I have worked with Laplace and Fourier transforms on numerous occasions, but I still struggle with understanding these transforms intuitively. As I prepare for qualifying exams in probability theory, they appear once again. The textbook I am working with presents this idea:
For a random variable $X \geq 0$, the Laplace transform of $X$ as a function of $s$ is defined as $L(s) = \text{E}\left[ e^{-sX} \right]$. This function $L \colon [0,\infty) \to \mathbb{R}$ is both well-defined and finite for all $s \in [0,\infty)$.
I know that if $X$ has PDF $f_X(x)$ (for either continuous or discrete random variables, in the latter case we use Dirac-delta functions for integrability), we may write $$ L(s) = \text{E}\left[ e^{-sX} \right] = \int_{0}^{\infty} e^{-sx} f_X(x) \text{d}x $$ Further, I understand that $e^{-sX}$ is decreasing in $y = sX$ since both $s \geq 0$ and $X \geq 0$. I can believe that this function $L(s)$ is well-defined since the integral expression clearly shows that if $s_1 = s_2$ then $L(s_1) = L(s_2)$.

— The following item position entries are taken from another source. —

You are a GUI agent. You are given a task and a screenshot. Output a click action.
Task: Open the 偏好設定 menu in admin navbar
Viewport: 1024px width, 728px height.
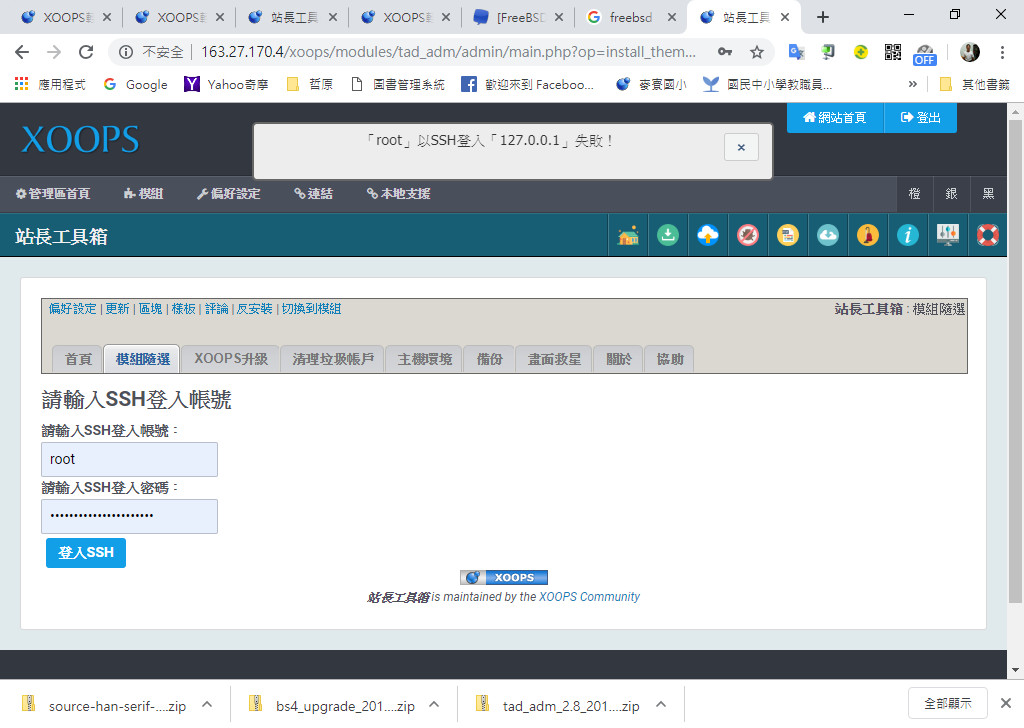click(228, 194)
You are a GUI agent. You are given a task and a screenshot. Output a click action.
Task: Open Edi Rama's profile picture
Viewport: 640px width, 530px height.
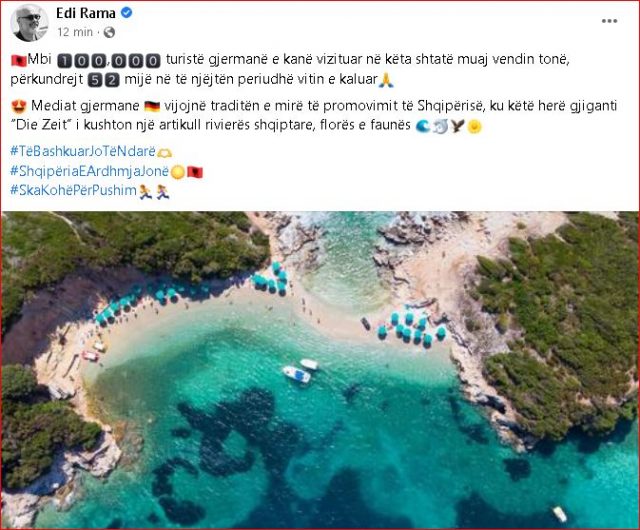(x=29, y=22)
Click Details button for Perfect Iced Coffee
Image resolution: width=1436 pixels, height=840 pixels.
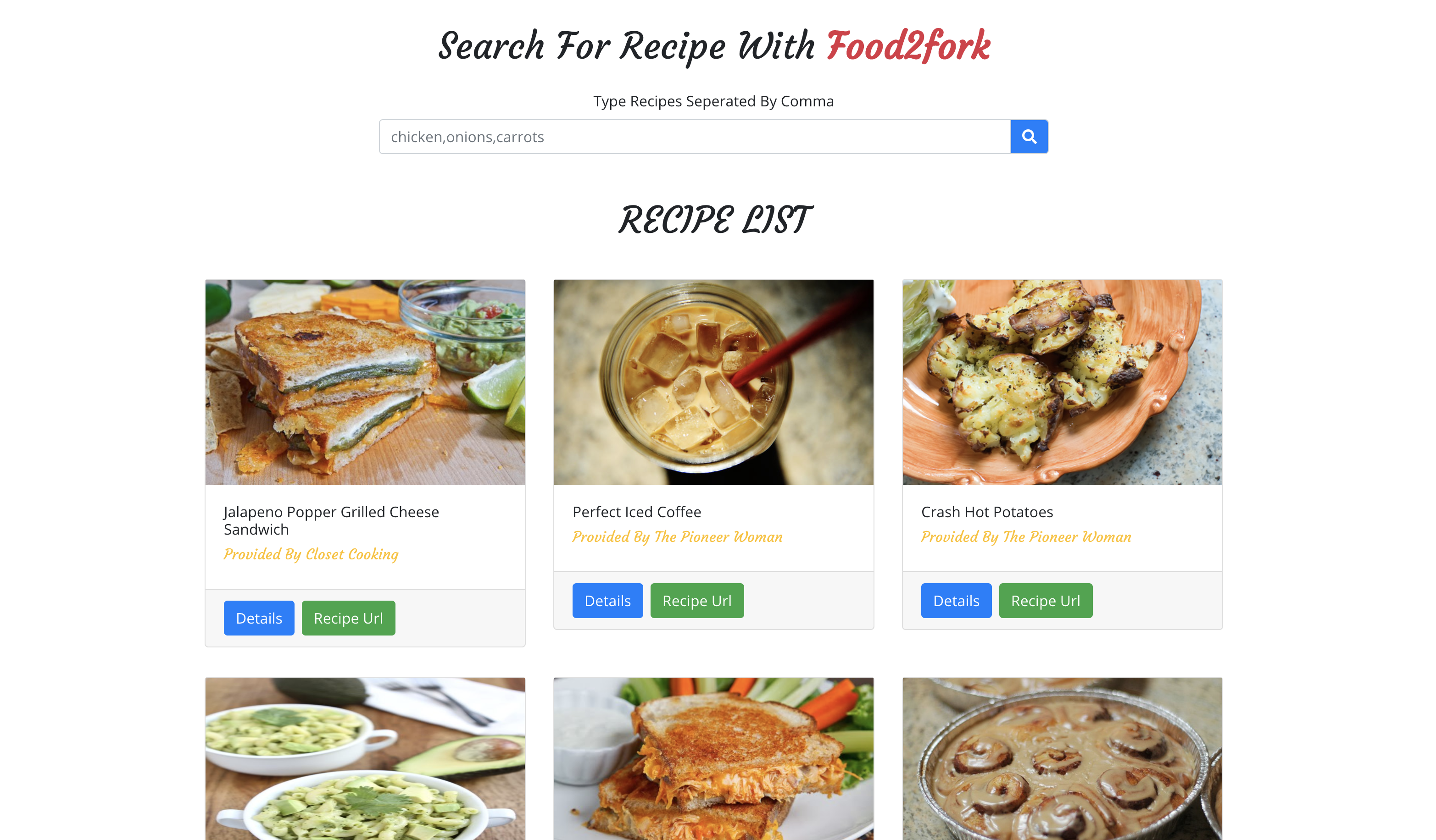tap(607, 600)
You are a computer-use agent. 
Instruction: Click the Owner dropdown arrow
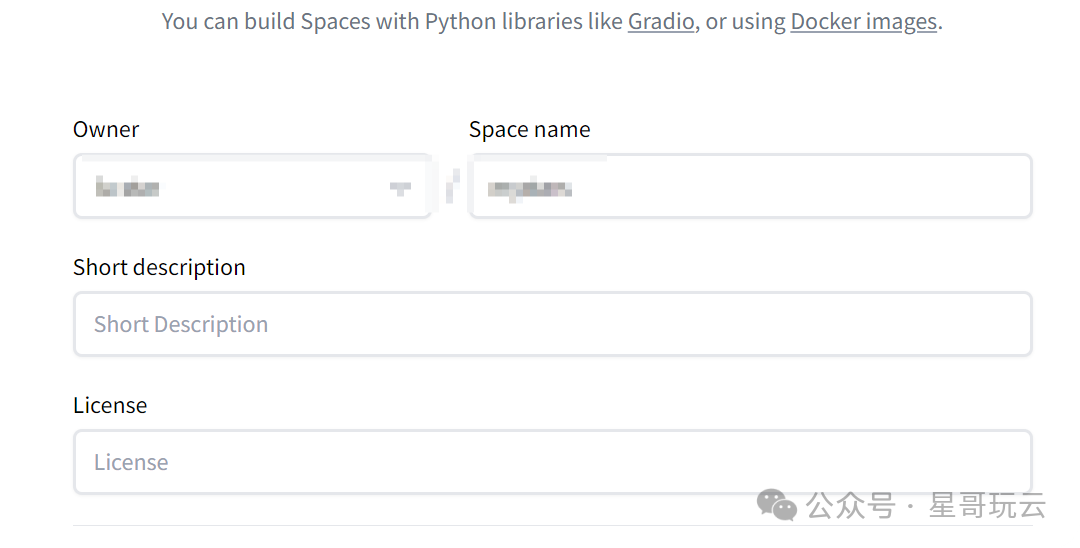click(400, 187)
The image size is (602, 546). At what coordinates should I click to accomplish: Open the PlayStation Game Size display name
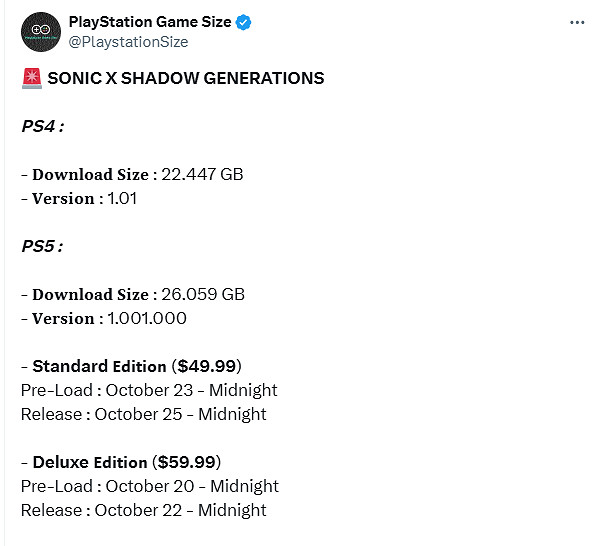click(x=150, y=23)
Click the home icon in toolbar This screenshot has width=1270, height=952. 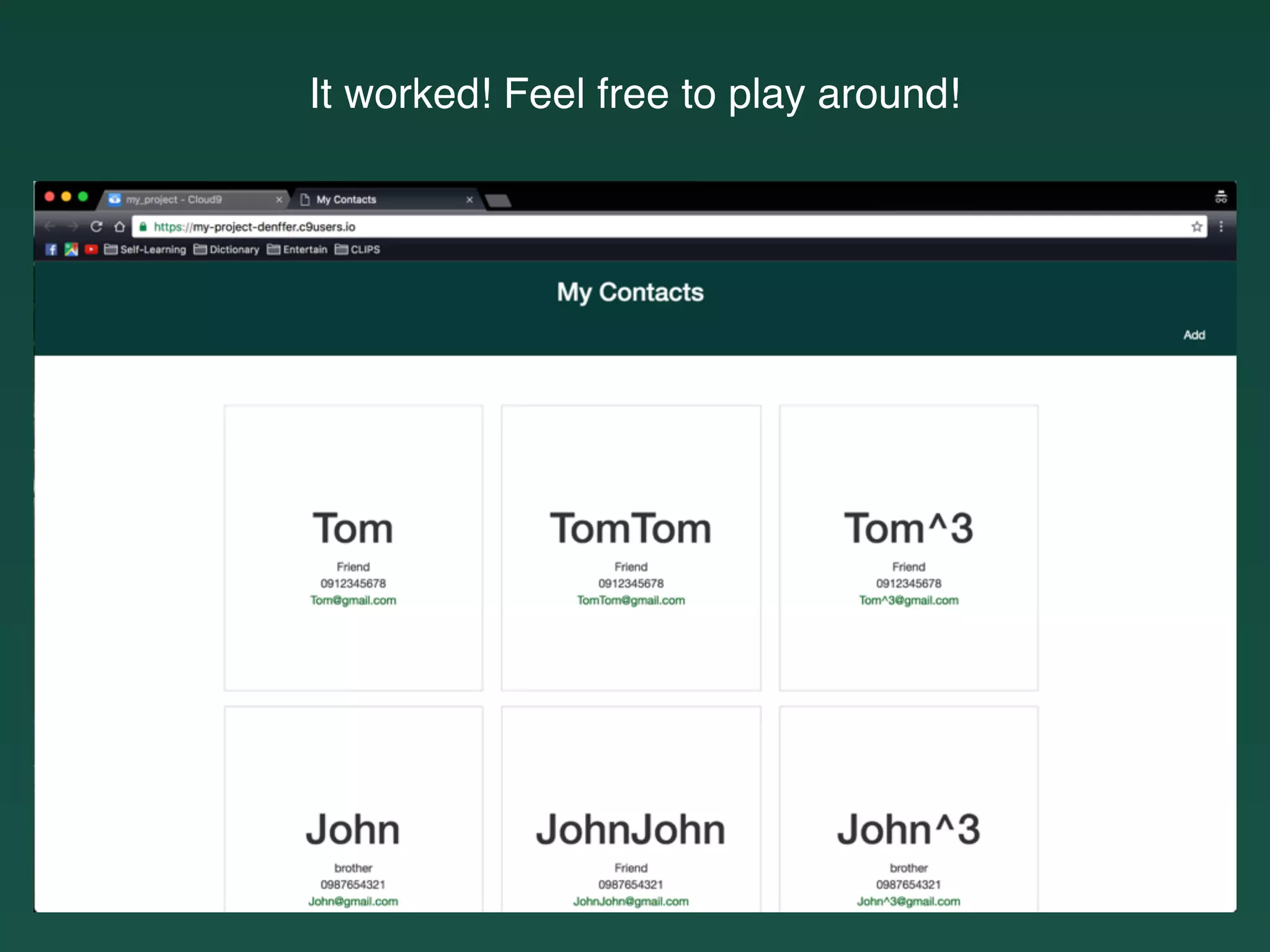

What I am struggling to understand is why this expression is finite for all $s \in [0,\infty)$. Is there an intuitive explanation as to why this is true, perhaps related to the decreasing nature of $e^{-sX}$ or the Laplace transform's relation to frequency-space? Any help is greatly appreciated!
For all $s, x \ge 0$, $f_X(x)e^{-s x} \le f_X(x)$. Since $f_x(x)$ is a probability distribution, $\int_0^\infty f_X(x)dx = 1 < \infty$. Thus, $f_X(x)e^{-sx}$ is bounded by an integrable function, so it too must be integrable.